For instance, the Path Not Found dump out of Windows explorer the other day:

  • PNG 22,140 bytes
  • JPG (saved out of Photopaint at compression 100 out of 255, noticeable loss of quality in the letters – See right) 76,824 bytes
  • GIF (converted to 256 colours, so some colour lost) 22,345 bytes
  • GIF (converted to 16 colours, so LOTS of colour lost) 17,285 bytes

Okay, so the 256 colour GIF is only marginally bigger, but to produce it you have to fiddle the colours, and of course it uses the proprietary LZW algorithm for which Unisys once would have wanted all our souls. PNG is just a save, no having to even think about it. Coolness.

Web site globalisation

It’s one thing to centralise your web site to a global location for efficiency, but how about a little customisation to allow for different countries. For instance, how many global web sites get you to search a location database, and come up with state names which are two characters, because the US programmers didn’t factor in that other countries would use anything else, and the local operations are too lazy to insist on it being fixed?

This was from Avis, looking for Australian offices. Hertz did the same. Budget didn’t. I’m almost amazed the postcodes didn’t have an extra leading zero.

At least this one has managed to avoid displaying the phone numbers as (xxx) xxx xxxx when it should be (xx) xxxx xxxx (like my old answering machine used to). Chucking the extra 0 after the 61 wasn’t particularly helpful though, as use one or the other depending on where you are… never both. Not unusual though.

Reminds me of an email exchange I had with CitySearch when they first launched in Australia, asking them why they were showing event dates in mm/dd/yyyy format. Sure enough, it was because they’d got the software from the US, and hadn’t figured out how to change it yet. Pretty shoddy.

XP SP2

I don’t run Windows XP (my PCs are a couple of years old and happy on Win2K… I don’t feel compelled to lumber them with the beautiful XP), but a lot of people I know do. I want to give one of them a copy of SP2 to install, to save a long boring troublesome download via dialup.

Problem? The SP2 download page lets you install it via Automatic Updates or Windows Update. Or you can order a CD. You can order it in any country, not just North America (good) but it takes four to six weeks to arrive (bad). If the average unpatched computer can be compromised in 20 minutes, in four weeks it could be compromised 2,016 times. (Okay okay it’s on dialup, so it wouldn’t be connected all that time.) Gimboids. Even the Download.com page for it pointed me back to Microsoft.

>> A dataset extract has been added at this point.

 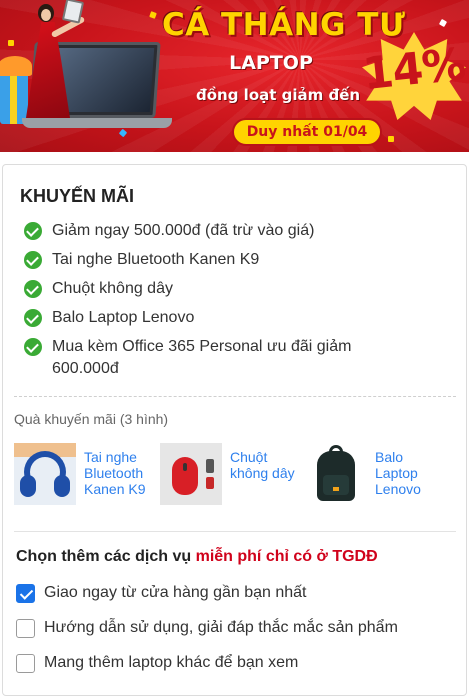 I want to click on discount-value: 14%, so click(x=414, y=70).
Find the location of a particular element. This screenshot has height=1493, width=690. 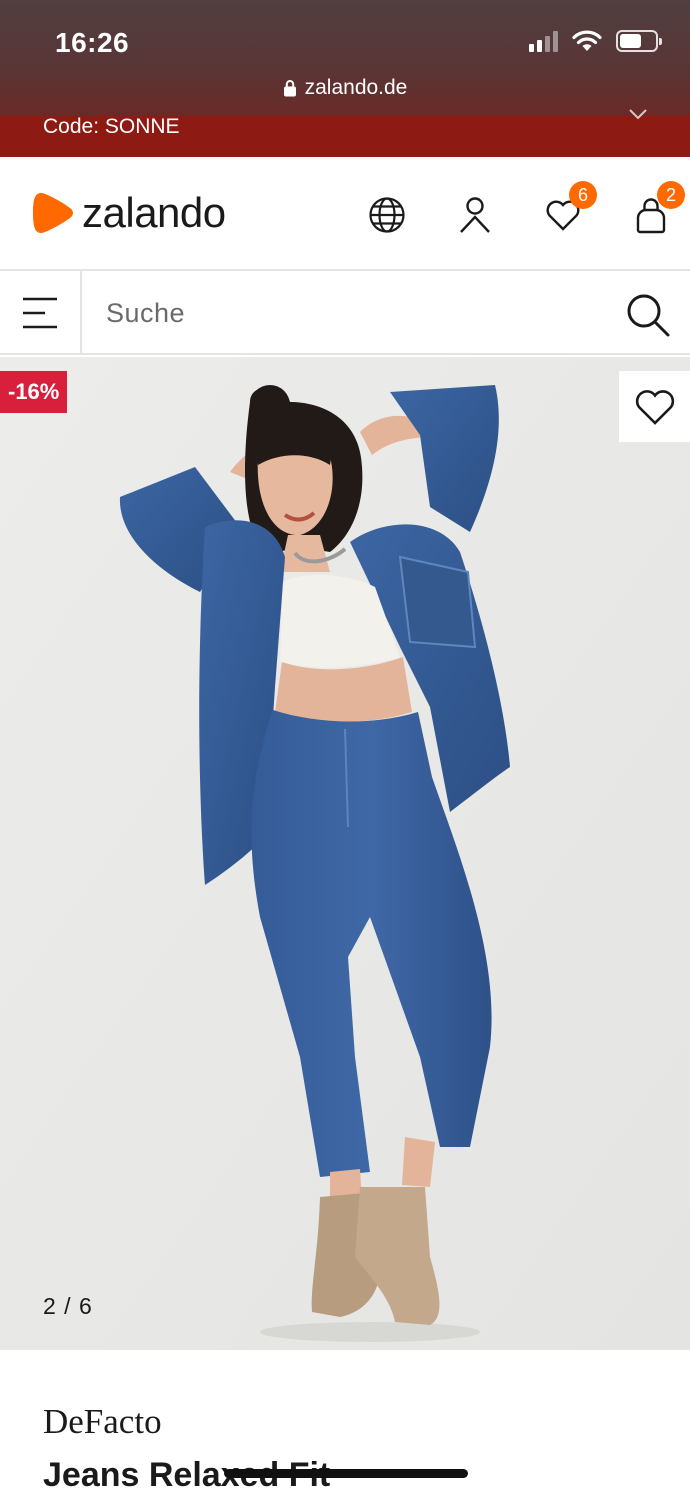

Happily, I did find it on an APC Magazine CD. I also eventually found the Butch Microsoft Technet Geeky Professional Developers’ download page.

More for GMail

GMail is still in beta, so little changes creep in now and then. Haven’t seen this one before: a warning on what is actually an innocent message.

GMail warning

As it happens, the Learn More link wasn’t very helpful, just going to some stuff describing how to recognise a scam.

Nice Timing Google

Just when I thought I could get away they drag me back in again.

I recently posted about Copernic Desktop Search, well a day later and Google have released ‘Puffin’ – Google Desktop Search. It too seems IE-centric in that it only index IE history, surely Google should realise a good deal of early adopters will be using Firefox?

Even though I’ve set up Copernic to search my OneNote files I guess I’ll download Google’s offering and see how it stacks up.

UPDATE

I read somewhere today that Puffin was the code name for Google Search Bar, not Google Desktop. No matter what it’s called I still can’t use it.

Money

It’s a few months old, but this article is a great read — telling the story of (some of) the history of Microsoft Money.

During the heady dot-com days, when all reason was tossed to the wind, Money’s success was measured against the same metrics that other MSN properties (read: “websites”) used.

Metrics like minutes viewed per month. Like ad revenue. Like click-through. Stickiness. I am not making this up. I sat through meetings where we were asked to research ways in which to increase the amount of time that users spent in Money. Increase the amount of time!